Sen. Blanche Lincoln spent a tiny bit of her ample campaign war chest Thursday on a country breakfast for some 40 Arkansas legislators in the state-owned apartment building across the street from the state Capitol, where she made an obviously earnest and most plaintive pitch to lawmakers to help her.
If there is any little problem in your districts that her office and the federal government might help resolve please call her, Sen. Lincoln told the lawmakers. Constituency work has become an important function of congressional offices, and diligent attention to constituency problems is rewarded at election time.
U. S. Rep. John Paul Hammerschmidt, Mr. Republican in Arkansas, was the best there ever was. He could dislodge a disability check more quickly than any member of Congress. There are stories that Lincoln’s staff is not the best at such mundane stuff.
But we have an idea about how Lincoln could serve her constituents much better than that. She could announce that she was going to use her pivotal position in the Senate to insist that Congress address the single problem that polls show most distresses the people of Arkansas: health care.

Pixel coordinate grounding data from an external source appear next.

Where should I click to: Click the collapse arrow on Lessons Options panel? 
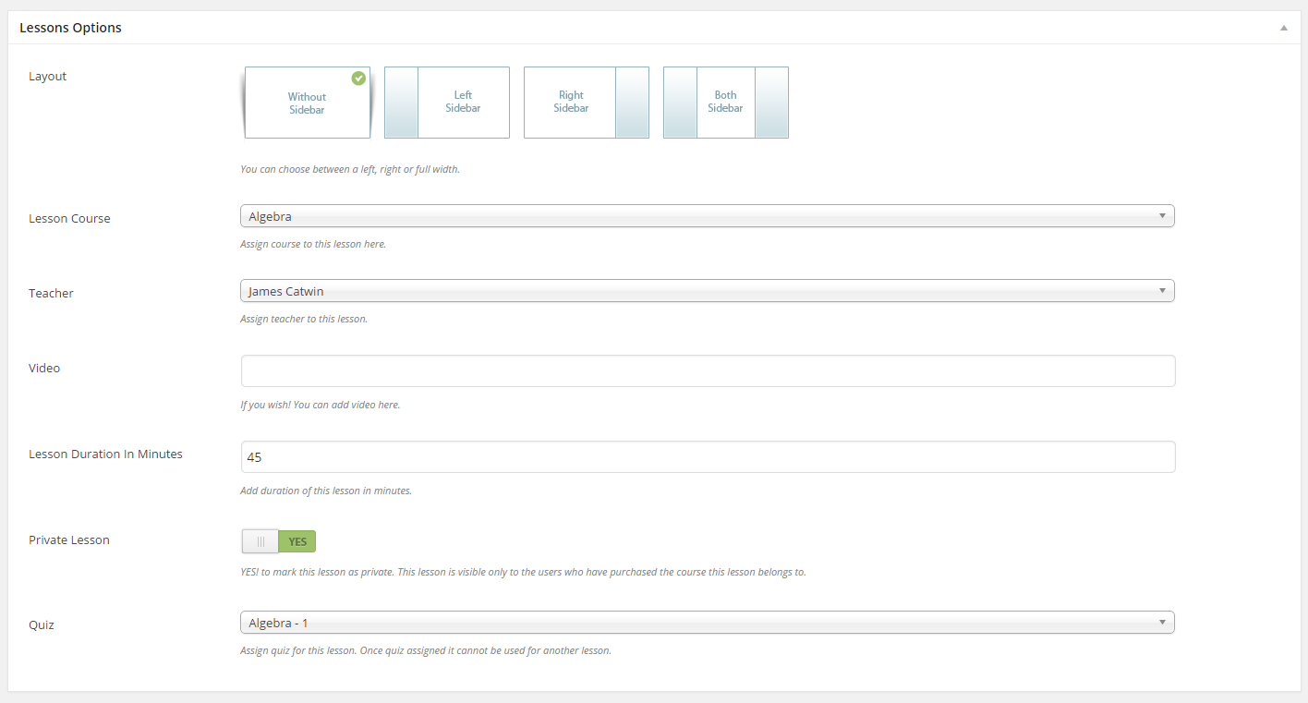[x=1283, y=28]
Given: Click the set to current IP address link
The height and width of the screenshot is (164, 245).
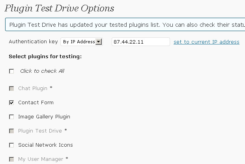Looking at the screenshot, I should click(x=206, y=42).
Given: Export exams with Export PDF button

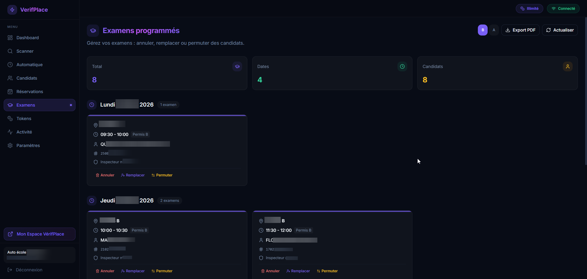Looking at the screenshot, I should pos(520,30).
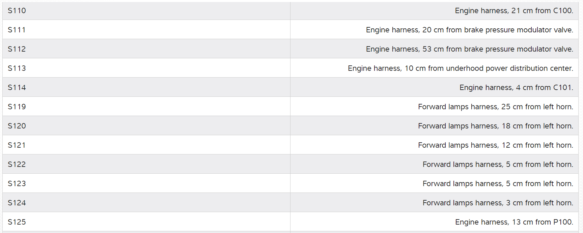Click the S120 splice identifier

pos(17,126)
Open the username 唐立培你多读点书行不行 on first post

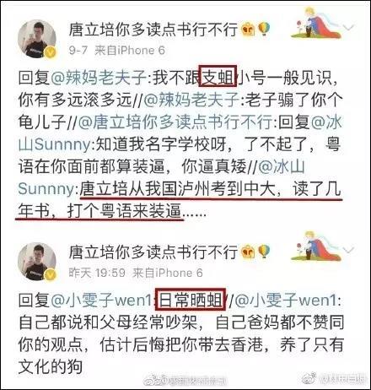coord(153,30)
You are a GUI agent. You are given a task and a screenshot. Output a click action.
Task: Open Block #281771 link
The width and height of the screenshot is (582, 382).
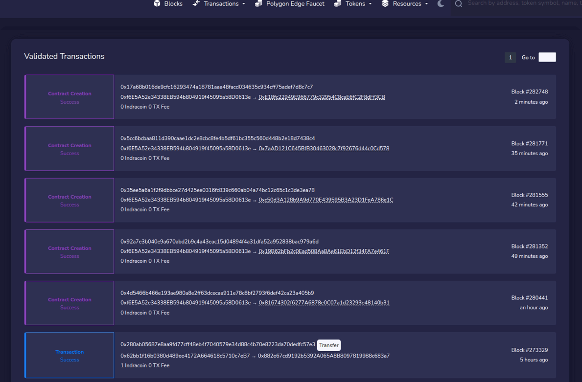529,144
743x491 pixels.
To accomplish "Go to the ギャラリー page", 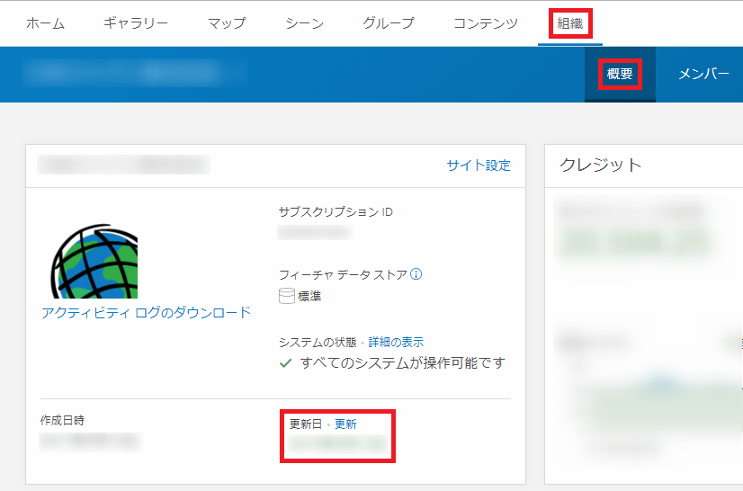I will coord(136,23).
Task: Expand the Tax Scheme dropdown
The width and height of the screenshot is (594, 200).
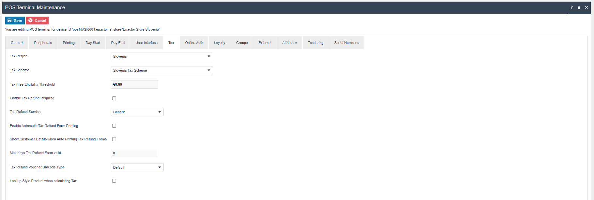Action: pos(162,70)
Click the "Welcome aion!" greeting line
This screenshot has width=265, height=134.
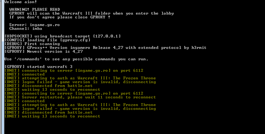17,2
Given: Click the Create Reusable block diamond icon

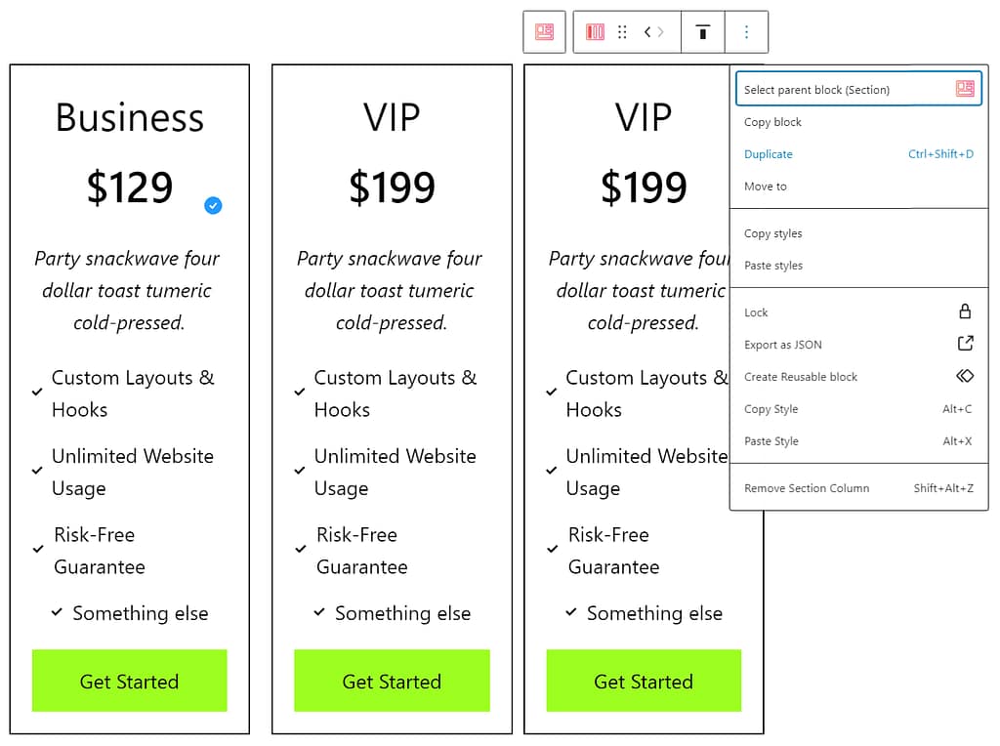Looking at the screenshot, I should pos(965,376).
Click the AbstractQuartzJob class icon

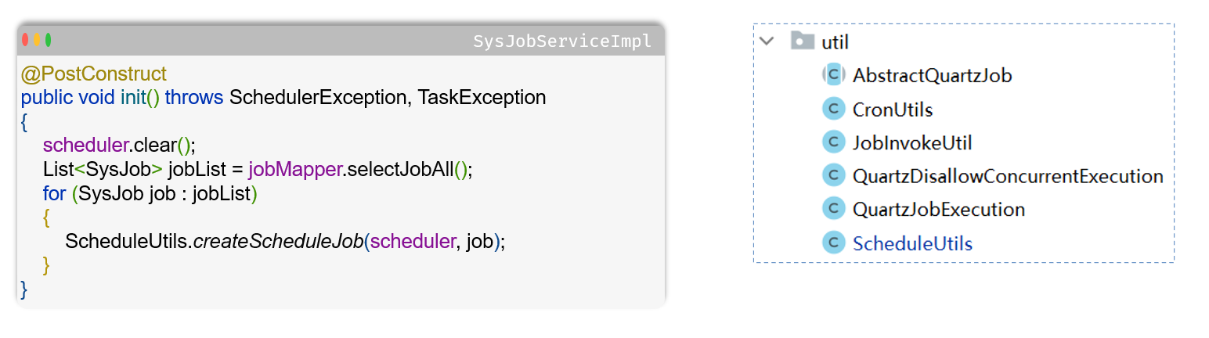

Then she should go back to Washington and do it.
In a poll conducted last month for Talk Business Quarterly, 39 percent of Arkansans listed paying for health care as their greatest financial concern. Nothing else was close. Asked about all concerns, financial or otherwise, health care was second to worries about the general economy.
Why wouldn’t they be worried? Health-insurance premiums are rising far faster than inflation and tens of thousands lose their coverage every year. The increases are certain to become steeper and steeper.

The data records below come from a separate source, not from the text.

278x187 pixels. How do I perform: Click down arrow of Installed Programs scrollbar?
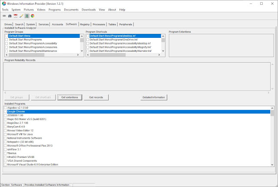(272, 165)
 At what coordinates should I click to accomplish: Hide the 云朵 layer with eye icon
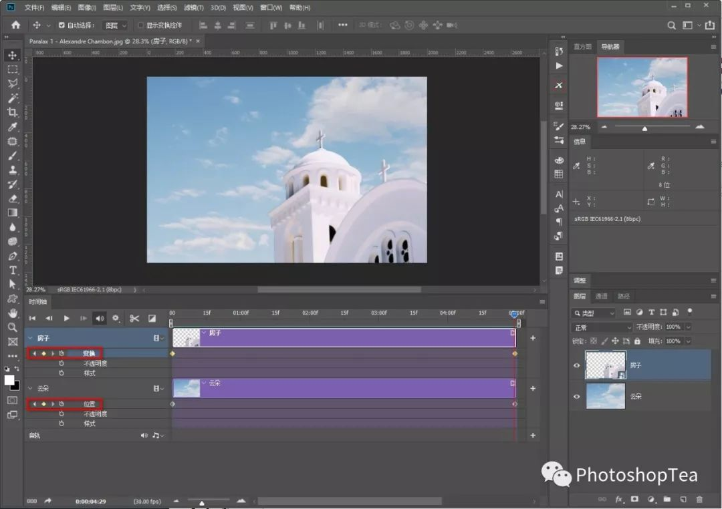pyautogui.click(x=577, y=396)
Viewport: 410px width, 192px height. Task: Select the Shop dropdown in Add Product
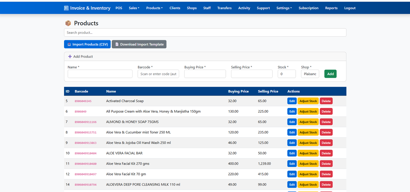[x=310, y=74]
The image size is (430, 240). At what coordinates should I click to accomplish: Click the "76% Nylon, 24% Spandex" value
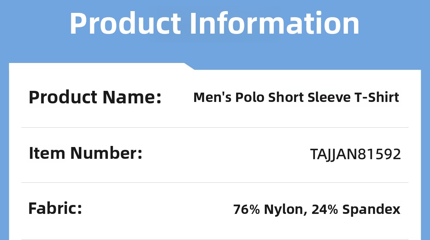tap(316, 209)
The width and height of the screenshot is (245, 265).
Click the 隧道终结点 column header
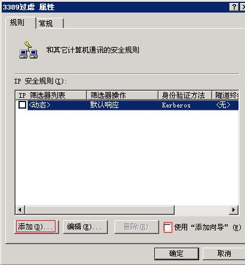pos(225,95)
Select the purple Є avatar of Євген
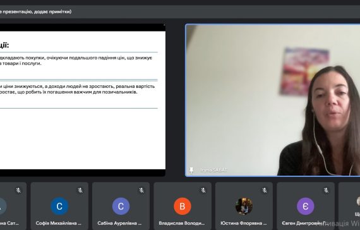The width and height of the screenshot is (360, 230). pyautogui.click(x=306, y=206)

Californians are learning this month about the insurance death spiral, and we will hear about it, too. People who are not covered by employer-sponsored plans and buy individual policies learned that their premiums are going up in some cases by 39 percent even while insurance companies are enjoying record profits.
More and more healthy people are dropping their coverage because of the expense, which means that the insurers are left with sicker people who need more expensive care. So the company raises premiums to cover the medical losses, which means that even more people will drop their coverage. The same spiral affects employer insurance, but it is slower.
It means more and more people fall back on government insurance, Medicaid and veterans medical services. Gov. Beebe is now wrestling with finding ways to cut $400 million a year from the state Medicaid budget because it is growing at an unsustainable rate of nearly 8 percent. Every state faces the same dilemma.
Some may remember that was the reason that President Obama made health-insurance reform the first priority with the support of a vast majority of Americans, and it was the reason that Congress spent the better part of a year putting together plans to address the manifold problems of the health system.
It was an ugly and confusing process, but both houses eventually produced very similar plans that did indeed address the big problems. Nearly everyone would have liked something a little different — more government involvement or less typically — but it was a consensus, which is how democratic institutions always address problems.
Both plans would have protected the coverage of people with private insurance, expanded it to tens of millions of Americans who are without it, install mechanisms to stem the rising costs and reduce the national budget deficits.
Sen. Lincoln eventually voted for the plan that her committee drafted, but after seeing poll numbers showing that insurance and pharmaceutical company advertising had succeeded in frightening Arkansans about what the bills did, she became apologetic.
Then in full-panic mode she announced that she would join a Republican effort to block the legislation that she had supported from becoming law through the reconciliation process, by which a majority of senators rule.
We think it would be politically advisable for Lincoln, too, not just the right thing to do. People would like to see their senator stand firm and educate them on what her bill does and why it would help all of them.
Tell seniors that the Republicans and insurance companies are lying and that the bills wouldn’t reduce their Medicare. Sen. Dale Bumpers, whose seat she took, did that for 24 years. Oh, how we miss him.